Washington and the entire foreign policy/military establishment are wrestling with the question of what America should do in the ongoing revolution in Libya to help the revolutionaries overthrow Colonel Gaddafi and prevent a possible protracted civil war and a humanitarian disaster.

The present debate can be seen as an expression of frustration that there is really not very much that can be done – if America does not want to start a another war in the Middle East, of course.

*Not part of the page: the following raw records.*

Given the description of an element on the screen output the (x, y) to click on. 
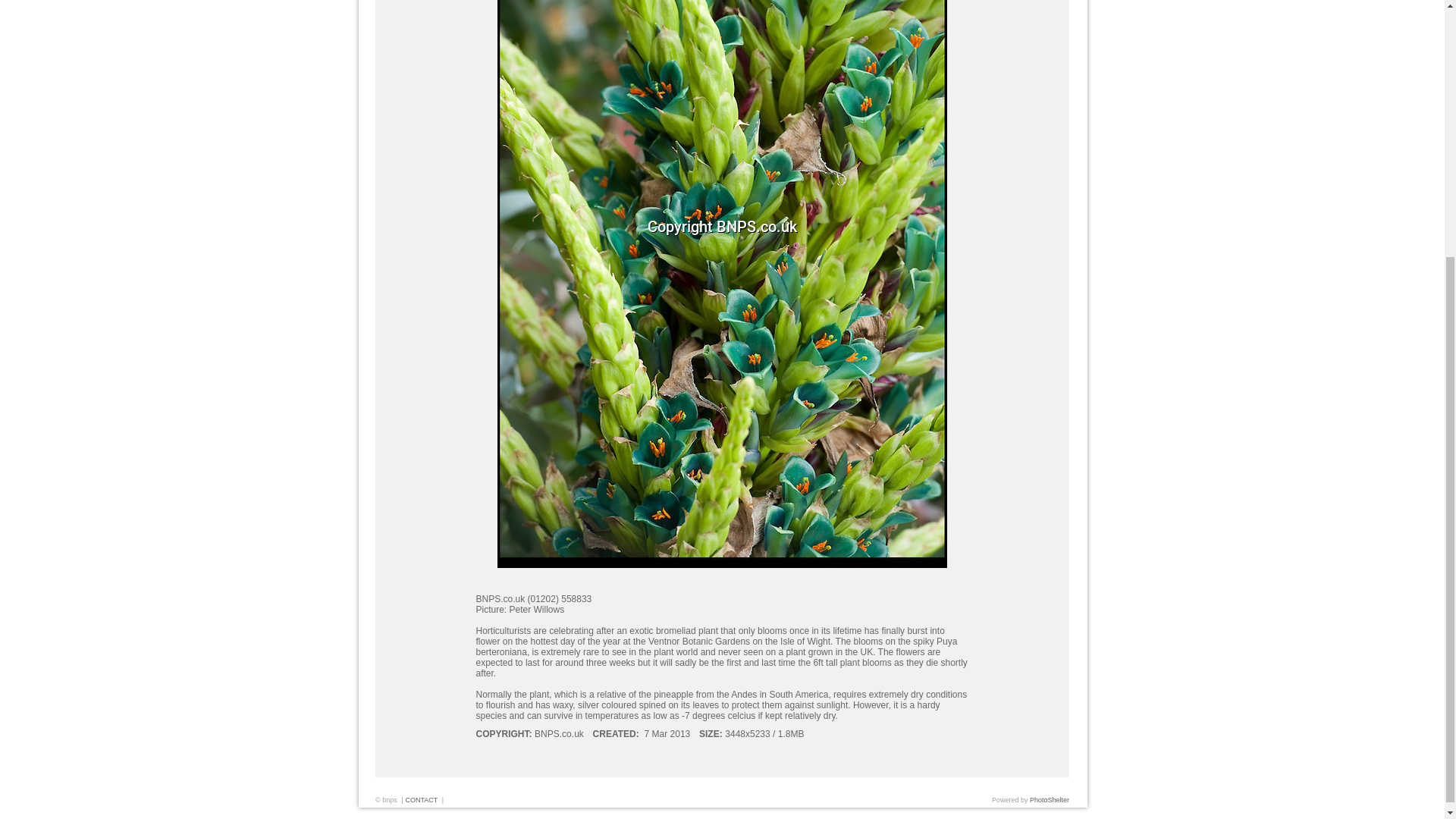
CONTACT (421, 799)
PhotoShelter (1048, 799)
Given the description of an element on the screen output the (x, y) to click on. 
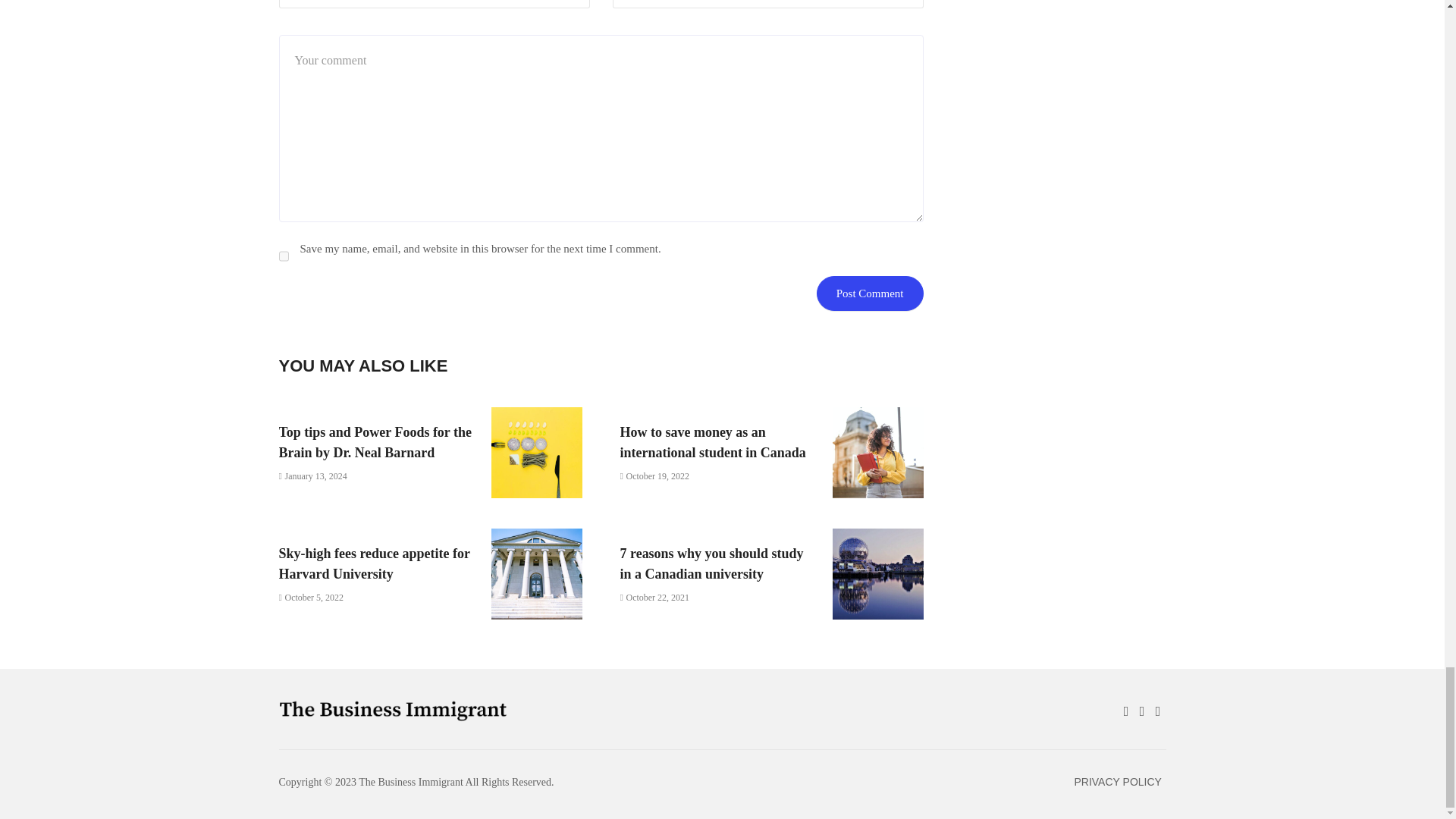
October 19, 2022 at 6:59 am (655, 475)
January 13, 2024 at 7:36 pm (313, 475)
Post Comment (869, 293)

U.S. warships have been ordered into the Mediterranean Sea and the newspapers and broadcast media are filled daily by reports of refugee flows into Tunisia and Egypt and the evacuation from the ports of Tripoli. Humanitarian assistance is the only thing, so far, that the Obama administration has been able to promise with certainty.  

About all other possible actions and scenarios, the debate is intense. It is here that the introduction of a “no-fly zone” over Libya has become something of the flavor of the day. But no one in the Administration, and least of all Defense Secretary Gates and the military leaders, seems to show any enthusiasm for this idea.

We must be clear about this, said Gates and the generals somberly this week, that measures to close the Libyan airspace begin with acts of war – air strikes against Libya’s air and missile bases. Do we really want another war in the Middle East, they seemed to ask.

So it’s necessary that we count to ten, slowly, before we start another war, writes Doyle McManus of the Los Angeles Times today about this debate and on the fallout of previous “no-fly zones” — in Iraq, Bosnia and Kosovo.